僕は子どものころからSFファンだったので当然SF映画も好きだ。名作もいろいろあるしね。他のジャンルの映画に較べてそれなりに数も見てきたと思うけど,世代のせいか好みはやっぱりセンス・オブ・ワンダーに敬意を払った作品。何か現実の延長上を超えた部分がないとそれがいかに未来や宇宙を舞台にしていても満足できない。

つまり30世紀を舞台にしていてもそれがただの刑事ものやサスペンスでは燃えないたちなんだね。もちろんこれは単なる僕の好みの問題。

だから本来なら「アウトランド」みたいな映画は僕にとっては「うーん」と言ってしまいたい作品のはずなんだけど,でも実際にはけっこう気に入ってる。木星の衛星イオの鉱山で頻発する自殺や暴力事件の謎を追って保安官が苦闘するという話なんだけどドラマがなかなか骨太で印象的だったのだ。

企業ぐるみの犯罪を前にして見て見ぬふりをして楽に生きるか,馬鹿を見るのを承知で筋を通すか。主人公は保安官として後者を選ぶのだが周りの人々は難を恐れて誰も手伝ってくれない。そして孤立無援のまま最後の戦いへ……というお話なのでつまりこれはそのまま西部劇や犯罪もので覚えのある物語なわけだ。

それをショーン・コネリーが渋い魅力でぐいぐい引っ張っていくので最後まで見入ってしまう。いや話はたぶんこういう展開だろうとすぐに想像できるように仕掛けられているんだけど,それでも「まっとうな映画観たな〜」という気にさせてくれる。

結局,まともにドラマの演出がなされていれば意匠に関わりなく面白いんだという当たり前の結論に行き着いてしまうわけだが,そうなると今度は背景やセットやその他のSF映画らしいビジュアルのさりげなさがけっこう心地よい。派手なところはないし考証的にもちょっと?なところはあるんだけど,これはワンダーを描く映画ではないのだからこれでよしだ。

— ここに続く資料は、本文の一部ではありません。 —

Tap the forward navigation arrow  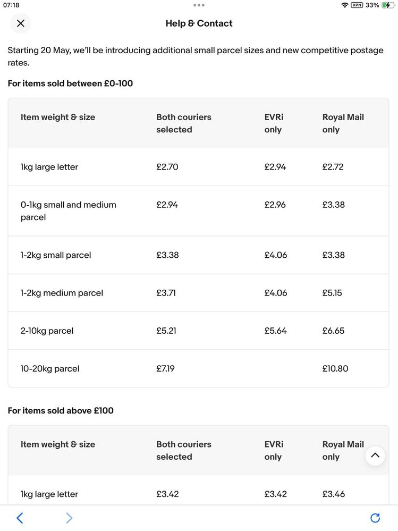[x=69, y=518]
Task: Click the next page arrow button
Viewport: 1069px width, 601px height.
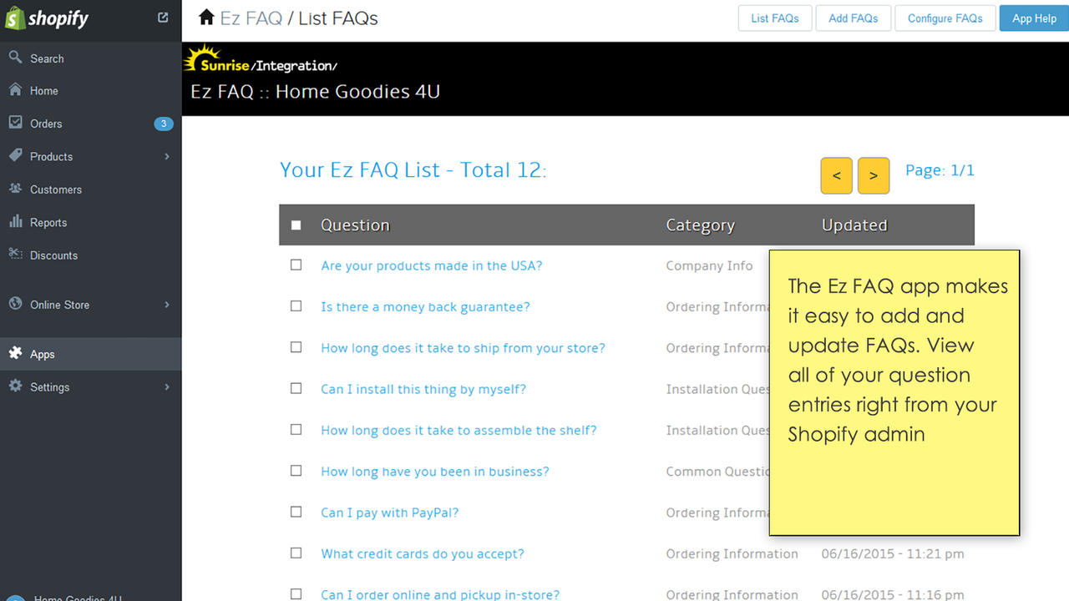Action: [873, 175]
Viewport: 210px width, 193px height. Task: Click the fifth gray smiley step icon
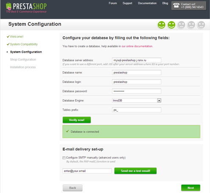coord(201,25)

まあ,最初にわざわざ重力が地球の6分の1ってはっきり言っちゃうくらいなら画面の中の人々にはちゃんと6分の1Gで動いてほしいかなとは思うけどね。どう見ても1Gで動いてるのは変でしょ,と突っ込んでみたくもなるけど結局この映画はそういうところを見せたい作品じゃないってことだ。

名場面というわけではないけどちょっと印象に残ったのは主人公がスカッシュをやってるシーン。どう見ても1Gの動きだけどそれはまあ横へ置いといて……このスカッシュ・コートはボールが当たった壁が四角いプロックの形に枠が光るようになっている。それがいかにも何十年か前にデザインされた「未来」っぽい絵でね。矛盾した表現ではあるけど古典的未来とでも言うのかな。DVDではちょうどチャプター14の頭の部分。

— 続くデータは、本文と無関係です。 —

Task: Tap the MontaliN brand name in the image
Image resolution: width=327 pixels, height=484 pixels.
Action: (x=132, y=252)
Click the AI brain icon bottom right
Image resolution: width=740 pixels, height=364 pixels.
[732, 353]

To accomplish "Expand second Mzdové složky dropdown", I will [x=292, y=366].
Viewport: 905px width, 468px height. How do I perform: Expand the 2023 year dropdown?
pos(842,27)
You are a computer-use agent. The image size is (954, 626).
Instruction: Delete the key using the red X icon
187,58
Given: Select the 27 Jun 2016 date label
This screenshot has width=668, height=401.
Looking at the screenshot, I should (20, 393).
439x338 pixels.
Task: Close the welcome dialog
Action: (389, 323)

僕はスカッシュが現在どの程度日本人になじみのあるスポーツなのか知らないが,この映画が作られたころ(81年)はどうだったんだろうね。昔「プリズナーNo.6」にクリケットが登場した時は野球圏の人間としてひどく奇妙なスポーツに見えたものである。このスカッシュのシーンも日米欧亜,文化の違いで印象がひどく違ってくるんじゃないかな。

考えてみるとショーン・コネリーはSFやその周辺作品にもけっこう出演している。いまや押しも押されぬ名優だがSF映画ファンのひとりとしては敬意を表したいところだ。